The Greater Kaohsiung District Prosecutors’ Office on Monday charged Water Resources Agency (WRA) deputy chief engineer Chang Liang-ping (張良平) with accepting bribes and favoring certain manufacturers in flood control projects through bid rigging.
Prosecutors also indicted 14 other people, including Seventh River Management Office’s Engineering Affairs Section chief Hsu Chao-chin (許朝欽), a retired official at the section, Chuang Chi-yuan (莊啟源) and Sixth River Management Office deputy chief Hsieh Jui-chang (謝瑞章), who is suspended, as well as brokers Chu Tsuan-ching (朱鋑津) and Lai Heng-chih (賴恆志).
Water Resources Agency spokesperson Tien Chiao-ling (田巧玲) said that because the case has entered the judicial process, the agency respected the investigation results and hoped the court could ascertain the facts.
“All parties implicated in the case have been removed from their posts and are not involved in relevant businesses anymore,” Tien said.

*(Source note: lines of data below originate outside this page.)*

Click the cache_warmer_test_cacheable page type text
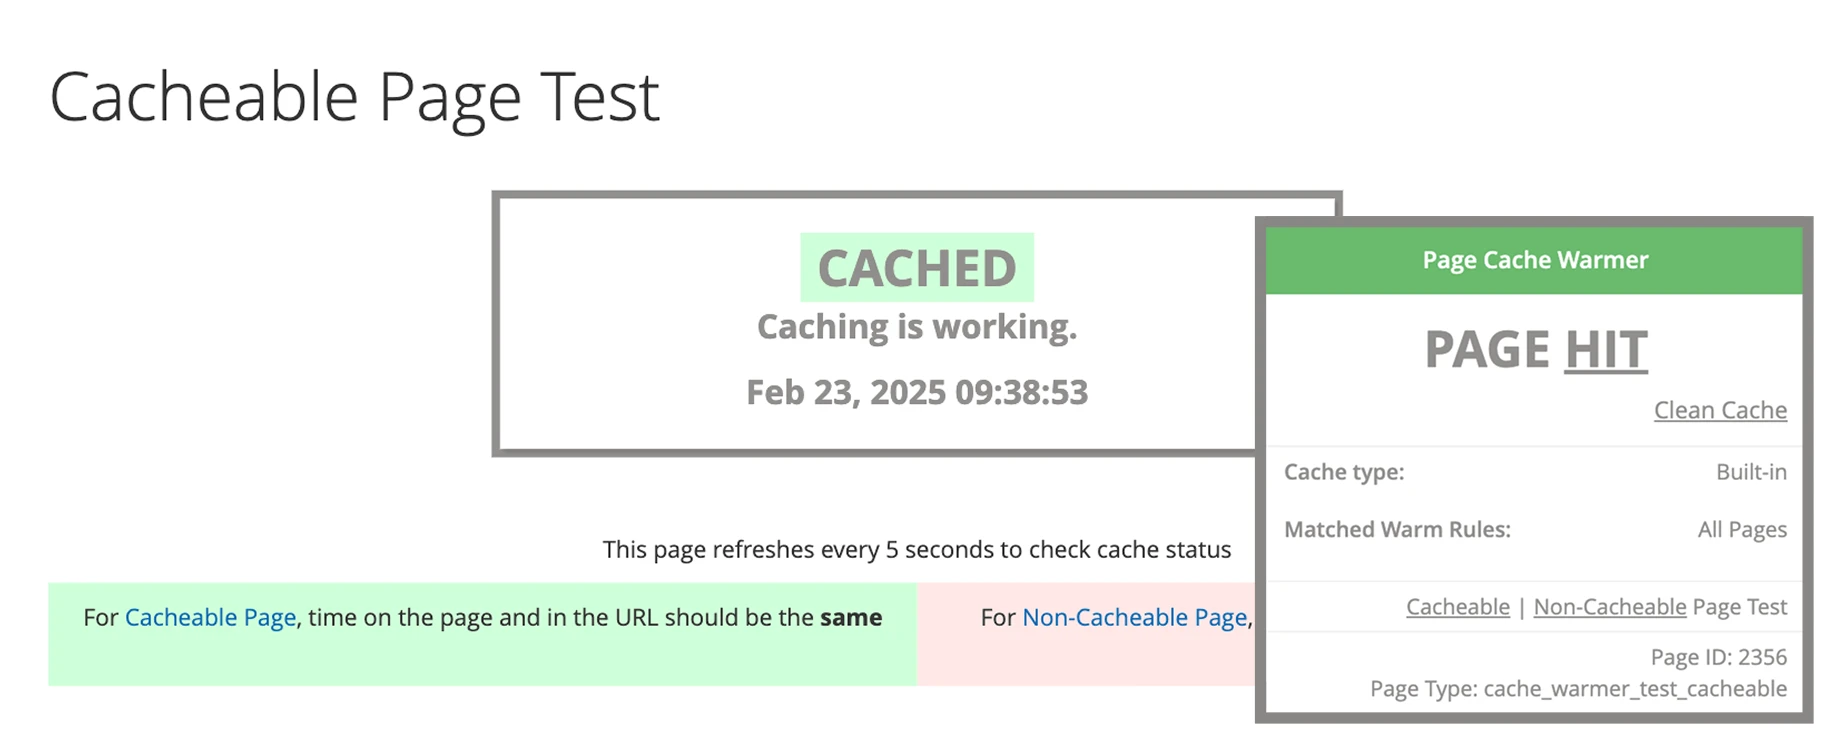The height and width of the screenshot is (755, 1840). [1578, 689]
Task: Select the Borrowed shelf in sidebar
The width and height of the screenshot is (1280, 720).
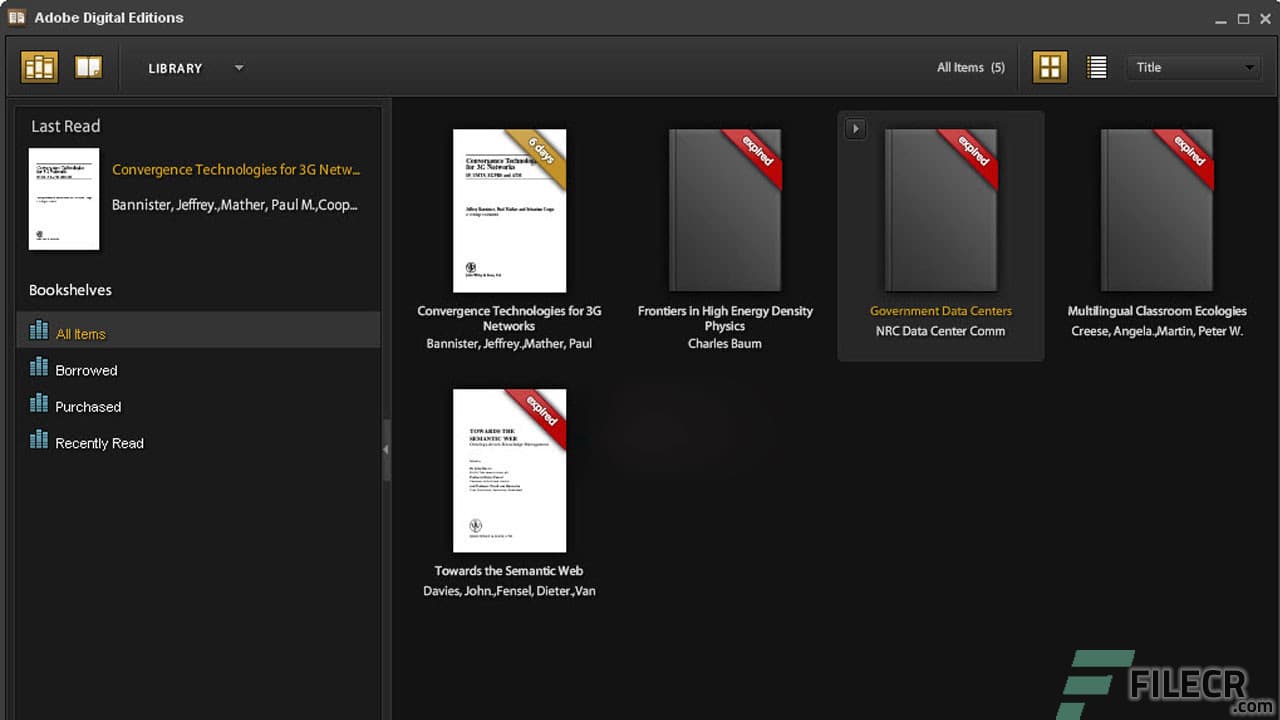Action: (x=86, y=369)
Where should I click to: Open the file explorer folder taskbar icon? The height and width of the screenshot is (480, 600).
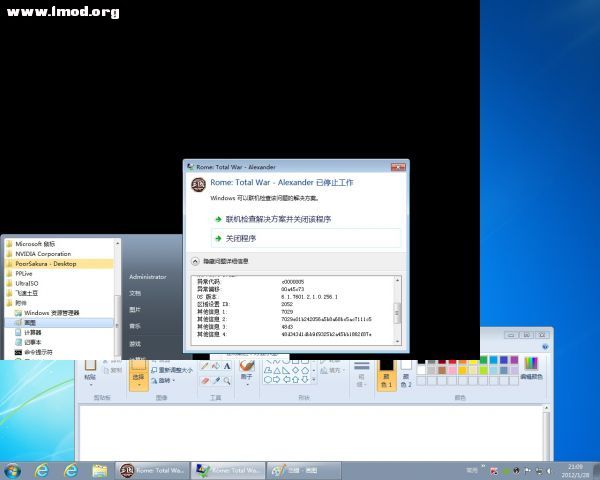pos(100,470)
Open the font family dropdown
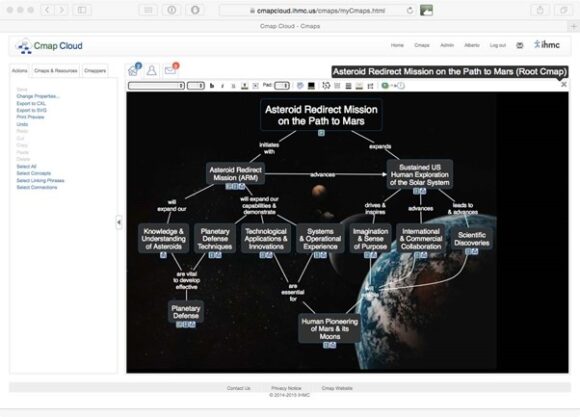The width and height of the screenshot is (580, 417). [x=156, y=86]
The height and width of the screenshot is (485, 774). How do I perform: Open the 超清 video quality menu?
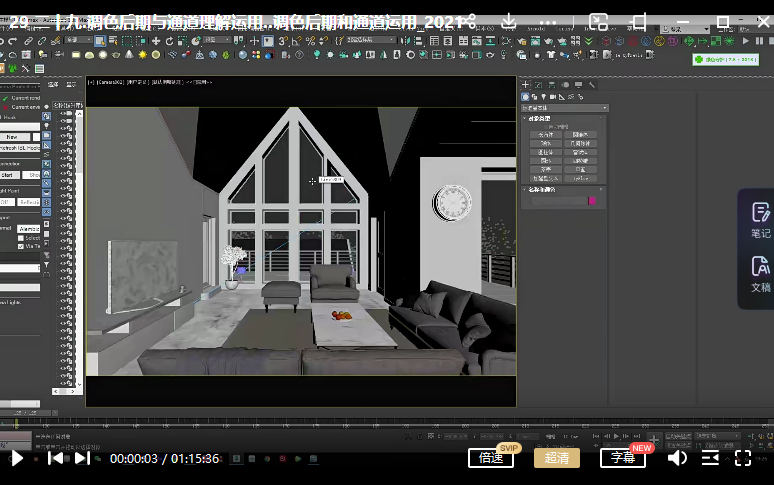pos(556,458)
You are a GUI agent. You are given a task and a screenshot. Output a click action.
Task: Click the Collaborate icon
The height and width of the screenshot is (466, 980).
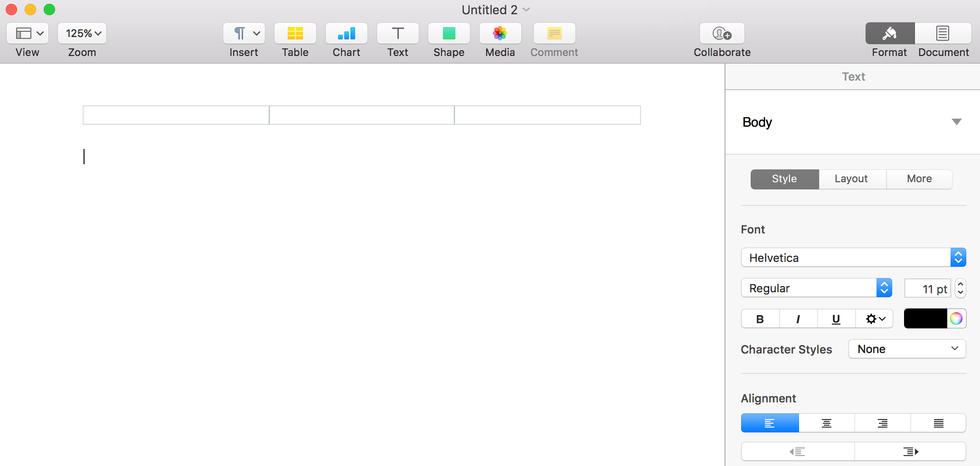[721, 33]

In August, the prosecutors’ office ordered the Agency Against Corruption to launch a probe into a number of flood control projects that were carried out by the WRA after receiving an anonymous tip about possible collusion between government officials and businesspeople.
The investigation found that responsible officials for more than 10 projects — worth a total of NT$1.2 billion (US$41 million) — that fell within the jurisdiction of the sixth and the seventh river management offices allegedly favored certain manufacturers through bid rigging, turning a blind eye to the use of construction materials with poorer seismic design and putting public safety at risk.
Chang, along with a number of government officials, were also accused of taking bribes of between NT$100,000 and NT$1 million.
As the former director of Seventh River Management Office, Chang was lauded as a public-service role model in 2010 after helping repair embankments damaged by Typhoon Morakot in August 2009, and was promoted to his current post in June.
He also helped set up a team of “clean government volunteers” to stamp out corruption during his tenure as the Seventh River Management Office director.